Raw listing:
## Begin

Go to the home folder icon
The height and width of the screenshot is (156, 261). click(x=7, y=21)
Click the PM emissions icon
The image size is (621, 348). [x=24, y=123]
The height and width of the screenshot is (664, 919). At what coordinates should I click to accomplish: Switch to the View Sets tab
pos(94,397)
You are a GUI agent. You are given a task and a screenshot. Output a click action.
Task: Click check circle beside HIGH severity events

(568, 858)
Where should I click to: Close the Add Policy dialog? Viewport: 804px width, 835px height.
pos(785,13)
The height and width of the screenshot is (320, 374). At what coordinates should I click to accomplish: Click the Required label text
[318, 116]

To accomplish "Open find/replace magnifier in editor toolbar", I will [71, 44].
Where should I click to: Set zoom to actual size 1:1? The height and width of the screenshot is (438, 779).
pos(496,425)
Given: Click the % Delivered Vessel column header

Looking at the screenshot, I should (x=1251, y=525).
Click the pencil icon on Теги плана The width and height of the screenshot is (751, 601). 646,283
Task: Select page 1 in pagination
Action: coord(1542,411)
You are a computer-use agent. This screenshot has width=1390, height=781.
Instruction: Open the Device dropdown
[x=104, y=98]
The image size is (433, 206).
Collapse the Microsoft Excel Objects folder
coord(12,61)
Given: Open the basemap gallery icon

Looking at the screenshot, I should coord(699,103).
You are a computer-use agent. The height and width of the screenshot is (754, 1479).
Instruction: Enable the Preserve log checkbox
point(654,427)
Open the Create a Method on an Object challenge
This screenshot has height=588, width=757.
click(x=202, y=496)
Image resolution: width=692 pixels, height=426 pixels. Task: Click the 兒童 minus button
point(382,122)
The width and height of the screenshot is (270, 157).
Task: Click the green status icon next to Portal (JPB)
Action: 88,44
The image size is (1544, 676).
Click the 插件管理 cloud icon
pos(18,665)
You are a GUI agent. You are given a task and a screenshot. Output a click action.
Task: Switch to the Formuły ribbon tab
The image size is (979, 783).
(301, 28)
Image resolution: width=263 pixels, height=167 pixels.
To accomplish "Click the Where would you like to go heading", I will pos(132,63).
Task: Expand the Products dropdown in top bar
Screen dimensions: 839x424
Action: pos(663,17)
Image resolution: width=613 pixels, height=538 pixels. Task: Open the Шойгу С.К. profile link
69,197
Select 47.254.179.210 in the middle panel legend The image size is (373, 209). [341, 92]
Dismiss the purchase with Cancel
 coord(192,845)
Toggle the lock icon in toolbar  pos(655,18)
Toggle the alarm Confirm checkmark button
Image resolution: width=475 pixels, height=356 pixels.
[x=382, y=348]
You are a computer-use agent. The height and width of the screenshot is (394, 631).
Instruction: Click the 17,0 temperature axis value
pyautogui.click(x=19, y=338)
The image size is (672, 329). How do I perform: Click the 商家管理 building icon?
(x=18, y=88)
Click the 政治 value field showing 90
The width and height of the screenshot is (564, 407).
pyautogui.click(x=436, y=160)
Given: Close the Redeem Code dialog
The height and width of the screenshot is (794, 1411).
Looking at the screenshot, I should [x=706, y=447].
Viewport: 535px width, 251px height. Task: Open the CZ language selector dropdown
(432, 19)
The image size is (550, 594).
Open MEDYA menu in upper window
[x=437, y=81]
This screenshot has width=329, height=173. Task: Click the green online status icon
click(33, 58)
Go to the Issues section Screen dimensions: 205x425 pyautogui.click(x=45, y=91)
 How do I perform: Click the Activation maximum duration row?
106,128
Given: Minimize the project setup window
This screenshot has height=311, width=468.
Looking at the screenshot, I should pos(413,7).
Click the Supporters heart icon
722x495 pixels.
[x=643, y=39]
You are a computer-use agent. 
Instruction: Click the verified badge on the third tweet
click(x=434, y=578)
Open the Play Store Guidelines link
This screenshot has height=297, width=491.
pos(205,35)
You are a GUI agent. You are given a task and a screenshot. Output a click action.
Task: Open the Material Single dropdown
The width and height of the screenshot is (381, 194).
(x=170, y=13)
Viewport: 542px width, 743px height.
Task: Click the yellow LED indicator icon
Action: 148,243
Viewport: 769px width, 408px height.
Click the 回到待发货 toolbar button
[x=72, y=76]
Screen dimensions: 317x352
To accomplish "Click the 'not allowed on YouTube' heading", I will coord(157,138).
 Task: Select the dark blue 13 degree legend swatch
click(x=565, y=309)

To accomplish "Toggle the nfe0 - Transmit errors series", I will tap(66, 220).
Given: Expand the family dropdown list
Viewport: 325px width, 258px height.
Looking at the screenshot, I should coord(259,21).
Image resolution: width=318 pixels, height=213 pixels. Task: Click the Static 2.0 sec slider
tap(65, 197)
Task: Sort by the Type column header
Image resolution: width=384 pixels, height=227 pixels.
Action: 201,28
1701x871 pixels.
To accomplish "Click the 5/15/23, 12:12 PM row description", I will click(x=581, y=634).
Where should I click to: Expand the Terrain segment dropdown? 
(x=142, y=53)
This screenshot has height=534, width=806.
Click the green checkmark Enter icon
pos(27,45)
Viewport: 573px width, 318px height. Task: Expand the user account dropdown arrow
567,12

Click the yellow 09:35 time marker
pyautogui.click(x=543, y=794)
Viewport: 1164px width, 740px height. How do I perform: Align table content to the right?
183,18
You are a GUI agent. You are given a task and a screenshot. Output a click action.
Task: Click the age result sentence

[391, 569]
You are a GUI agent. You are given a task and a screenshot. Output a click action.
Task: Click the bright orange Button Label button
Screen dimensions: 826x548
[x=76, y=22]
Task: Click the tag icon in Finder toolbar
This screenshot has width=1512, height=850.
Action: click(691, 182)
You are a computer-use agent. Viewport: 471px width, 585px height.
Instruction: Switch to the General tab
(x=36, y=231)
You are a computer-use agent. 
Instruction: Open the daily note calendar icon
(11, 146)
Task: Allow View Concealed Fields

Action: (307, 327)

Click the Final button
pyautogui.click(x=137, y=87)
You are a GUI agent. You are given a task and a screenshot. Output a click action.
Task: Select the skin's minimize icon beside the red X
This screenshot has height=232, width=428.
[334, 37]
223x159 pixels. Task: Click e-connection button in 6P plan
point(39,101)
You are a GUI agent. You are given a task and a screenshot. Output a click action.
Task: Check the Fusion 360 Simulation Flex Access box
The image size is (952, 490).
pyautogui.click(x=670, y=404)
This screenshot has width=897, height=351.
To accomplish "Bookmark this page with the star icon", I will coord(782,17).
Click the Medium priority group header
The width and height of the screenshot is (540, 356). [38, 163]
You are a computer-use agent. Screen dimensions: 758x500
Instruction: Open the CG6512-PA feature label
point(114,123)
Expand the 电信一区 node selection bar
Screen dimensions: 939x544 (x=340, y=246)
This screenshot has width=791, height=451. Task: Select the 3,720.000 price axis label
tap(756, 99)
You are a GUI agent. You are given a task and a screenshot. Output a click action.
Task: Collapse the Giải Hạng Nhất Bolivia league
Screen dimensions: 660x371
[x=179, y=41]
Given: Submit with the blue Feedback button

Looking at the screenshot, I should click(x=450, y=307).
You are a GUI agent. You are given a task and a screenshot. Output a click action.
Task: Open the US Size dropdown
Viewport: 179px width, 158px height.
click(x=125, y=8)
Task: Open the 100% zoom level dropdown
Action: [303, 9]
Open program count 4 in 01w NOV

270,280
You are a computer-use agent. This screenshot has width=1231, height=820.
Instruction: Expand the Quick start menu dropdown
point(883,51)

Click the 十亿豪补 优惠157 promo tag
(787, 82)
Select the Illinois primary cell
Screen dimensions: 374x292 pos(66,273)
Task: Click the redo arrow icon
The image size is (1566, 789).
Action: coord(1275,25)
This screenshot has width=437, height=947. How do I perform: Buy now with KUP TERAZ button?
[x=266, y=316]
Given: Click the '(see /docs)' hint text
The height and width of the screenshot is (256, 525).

## End

**Aim of the task**
Can you reproduce the stretch of the listing from the line containing "Given: Open the basemap gallery icon" through the line containing "point(654,427)", substituting "Disable cache" for "Preserve log" and leaving everything else unchanged?

**Reply to the task**
Given: Open the basemap gallery icon

Looking at the screenshot, I should coord(699,103).
You are a computer-use agent. The height and width of the screenshot is (754, 1479).
Instruction: Enable the Disable cache checkbox
point(654,427)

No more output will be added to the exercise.